新たな化学物質規制の導入で、これまで以上に事業者の主体的な取り組みが求められている。規制のポイントは、(1)リスクアセスメントの実施義務の対象物質が改正前の674物質から大幅に拡大し、約2900物質まで随時追加されていく、(2)リスクアセスメントの結果を踏まえたばく露低減措置が求められ、事業者に委ねられることから今一度見直しが必要になる、(3)化学物質を製造・取り扱う労働者に適切な保護具を使用させることが求められ、健康障害を起こす恐れのある明らかな物質については義務となる、(4)自律的な管理に向けて、化学物質管理者と保護具着用管理責任者の選任が2024年4月1日より義務化される、という4点だ。

個人用保護具は最終段階の対策だが、素材の違いによってかなり防護のレベルも変わるので、一つ一つ適切に選んでいっていただきたい。例えば、透過現象によって作業者が気づかないうちに(化学物質が)皮膚に接触し、体内に経皮吸収されてさまざまな健康被害を起こす恐れがある。デュポン社のウェブサイト「DuPont™ SafeSPEC™(デュポン™ セーフスペック™)」で耐透過性試験データを無料で提供しており、防護服の選定時に活用できる。

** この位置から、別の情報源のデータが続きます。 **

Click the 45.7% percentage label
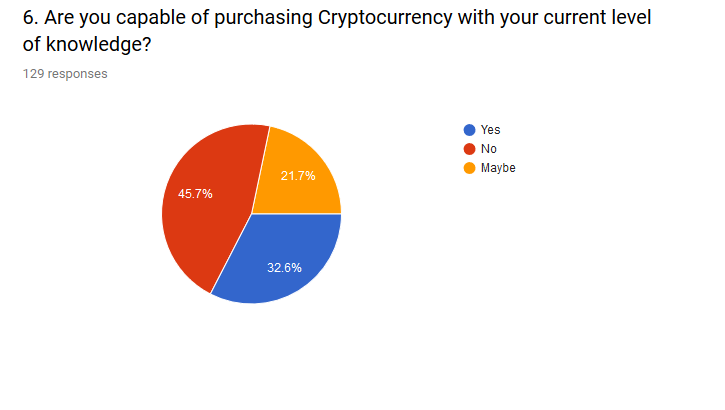The image size is (725, 410). 195,194
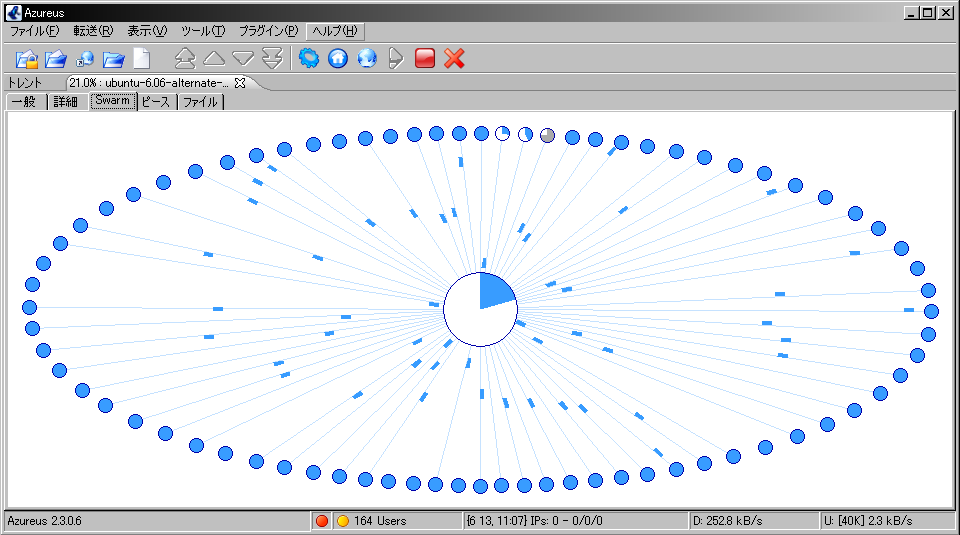This screenshot has height=535, width=960.
Task: Click the red stop torrent icon
Action: (x=425, y=58)
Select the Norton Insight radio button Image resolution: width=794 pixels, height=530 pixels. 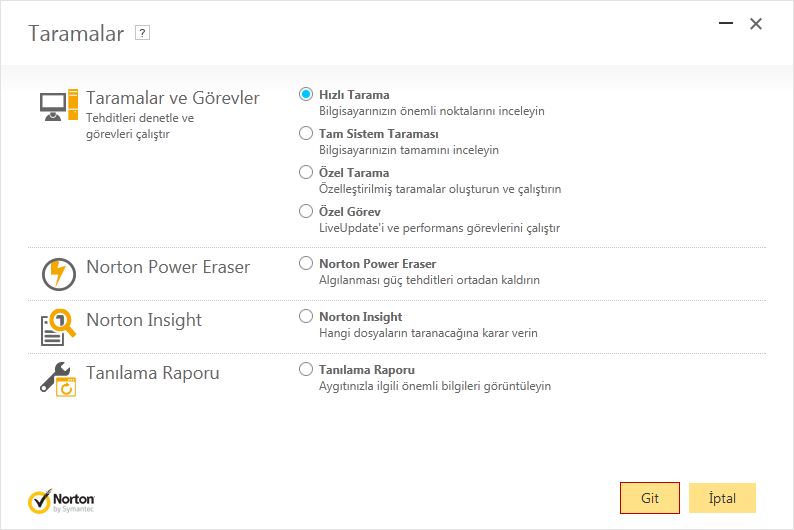[306, 316]
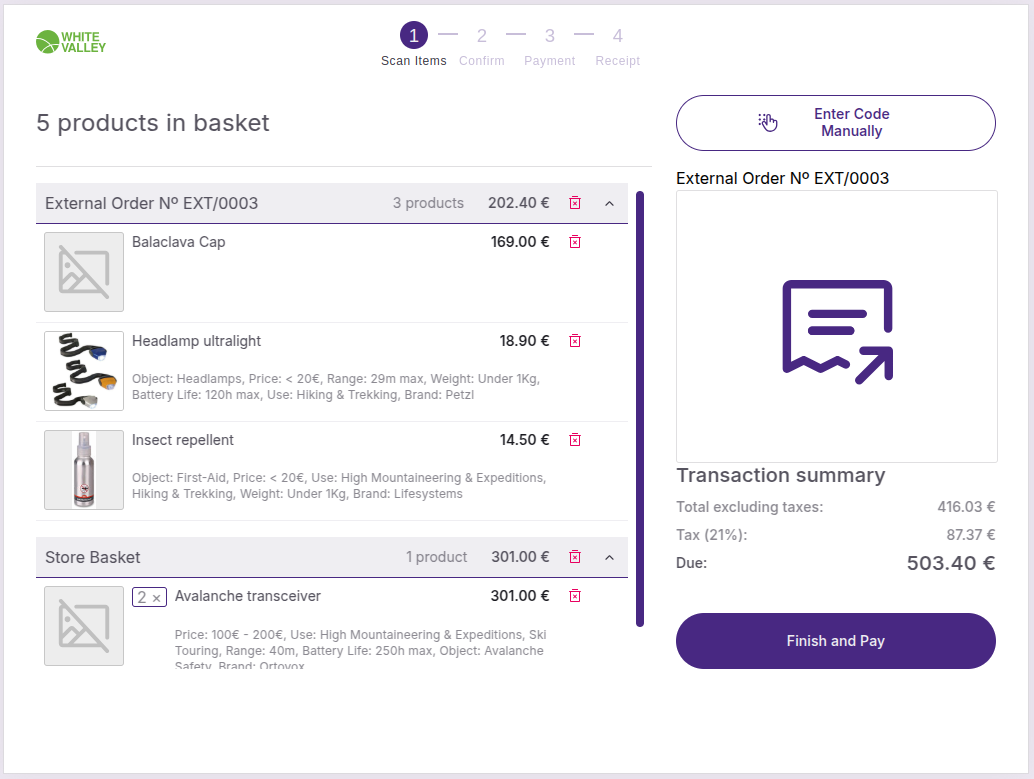The image size is (1034, 779).
Task: Click the basket list vertical scrollbar
Action: (x=640, y=409)
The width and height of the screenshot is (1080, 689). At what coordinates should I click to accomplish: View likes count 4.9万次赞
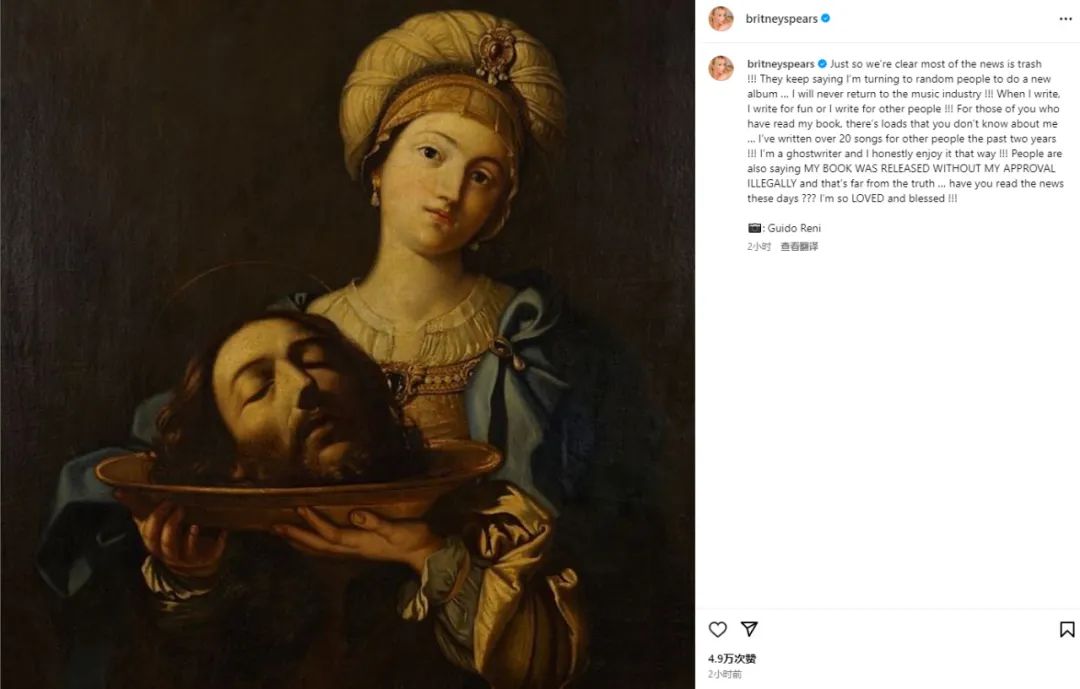pyautogui.click(x=732, y=659)
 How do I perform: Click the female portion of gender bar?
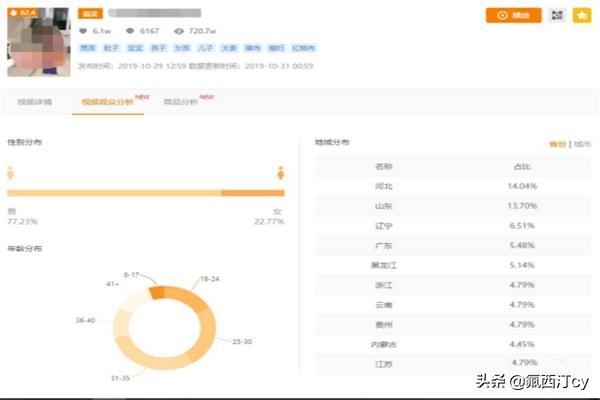(252, 193)
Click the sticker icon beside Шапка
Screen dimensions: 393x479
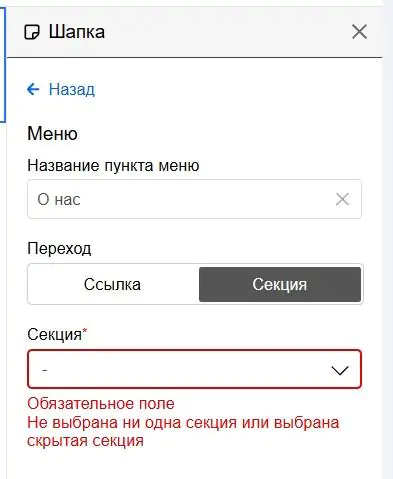(32, 32)
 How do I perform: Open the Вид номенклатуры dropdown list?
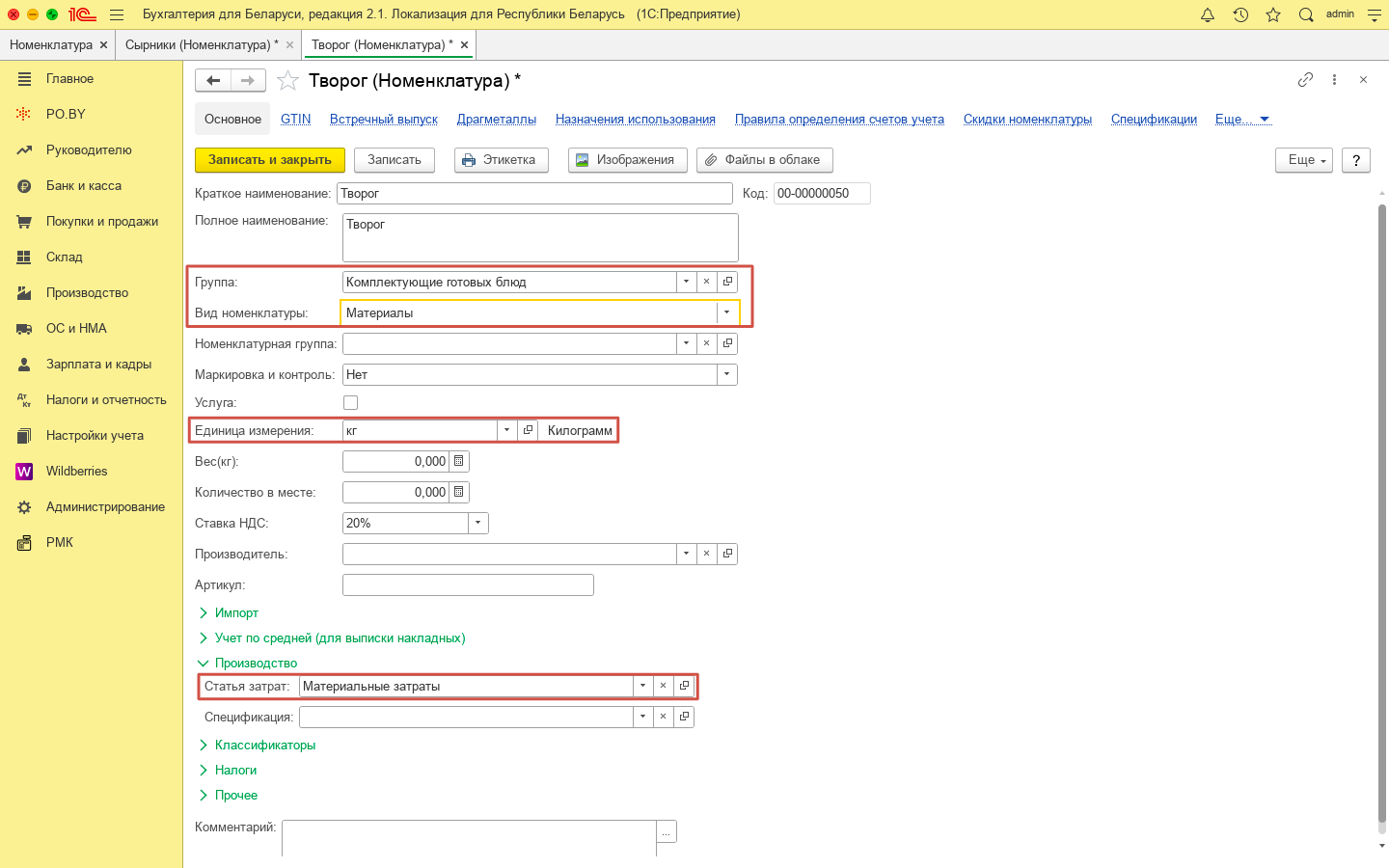pos(726,312)
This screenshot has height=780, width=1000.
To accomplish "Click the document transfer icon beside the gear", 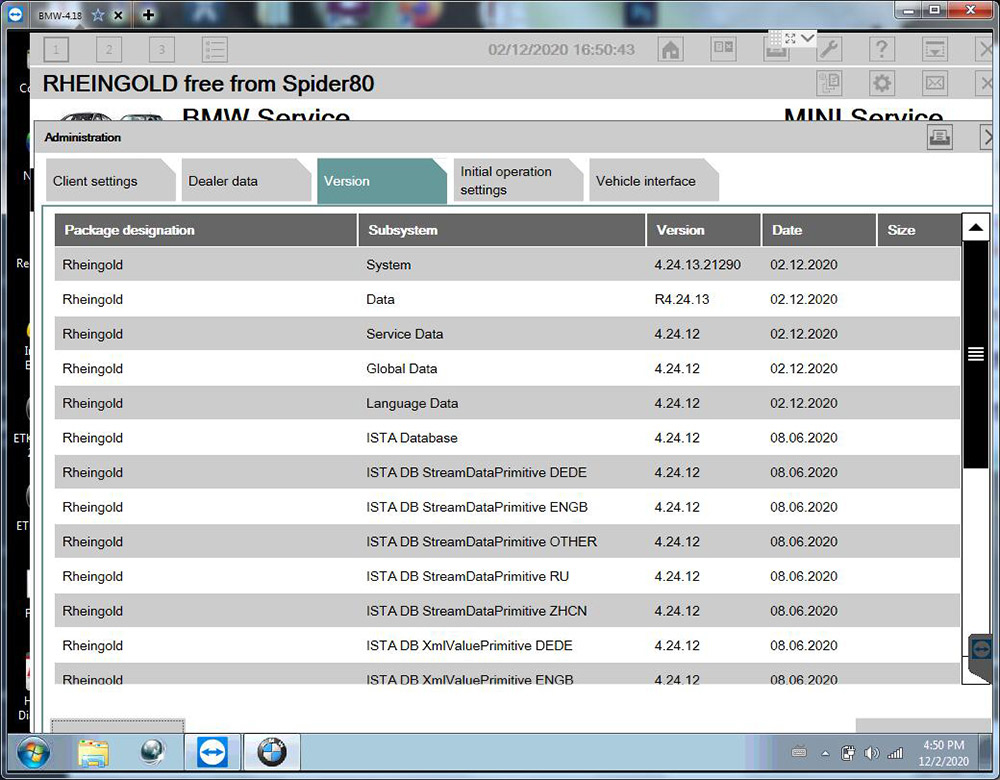I will click(x=829, y=83).
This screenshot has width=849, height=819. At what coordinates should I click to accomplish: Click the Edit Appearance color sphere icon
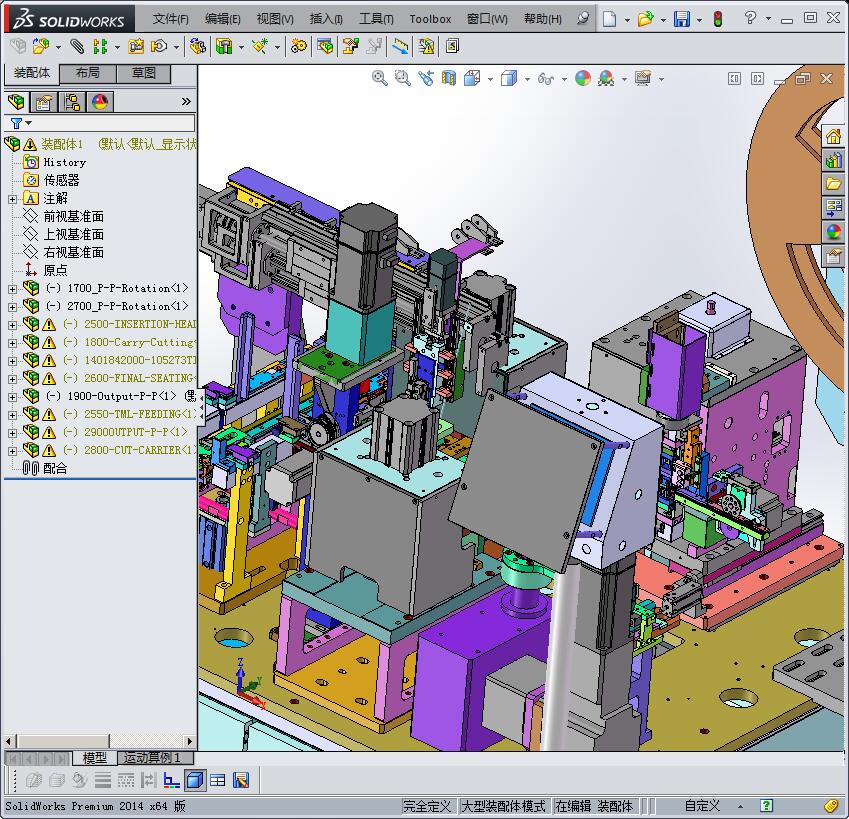583,78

当社の防護服には、性能に応じて「タイベック®」、「タイケム®」、「プロシールド®」の3つのブランドがある。幅広いラインナップがあるのでさまざまな化学物質に合わせて提案できるのが強みだ。

高密度ポリエチレンの不織布である「タイベック®」は、「フラッシュスパン紡糸製法」により強靭かつ高いバリア性と通気性を実現しており、耐水性を持ちながらも透湿性を持つというユニークな性能を持った素材になっている。「タイベック®」を用いた製品としては、「タイベック® ソフトウェア Ⅲ型」というバリア性、耐久性、快適性のバランスを備えた防護服があり、JIS T8115化学防護服のタイプ4、5、6に適合し、タイプ5、6については日本国内で唯一の第三者認証を取得したものだ。

液体防護に特化した「タイケム®」シリーズは、高い透過耐性があるほか、バイオハザードにも対応しており、一般的な化学防護服に比べて軽量で丈夫なことから作業性を確保できる。高濃度無機化学物質に対する高いバリア性能を持つ「タイケム®2000」、有機化学物質に対しても防御性能がある「タイケム®6000」、最高水準の防護服で内側に自給式の呼吸器を備えた「タイケム®10000」の3つの製品展開のほか、「タイケム®」のアクセサリーとして部分的な保護衣も展開しており、作業環境、必要性に応じて選べる。保護具の講習会や着脱デモ等の機会も提供しており、活用していただきたい。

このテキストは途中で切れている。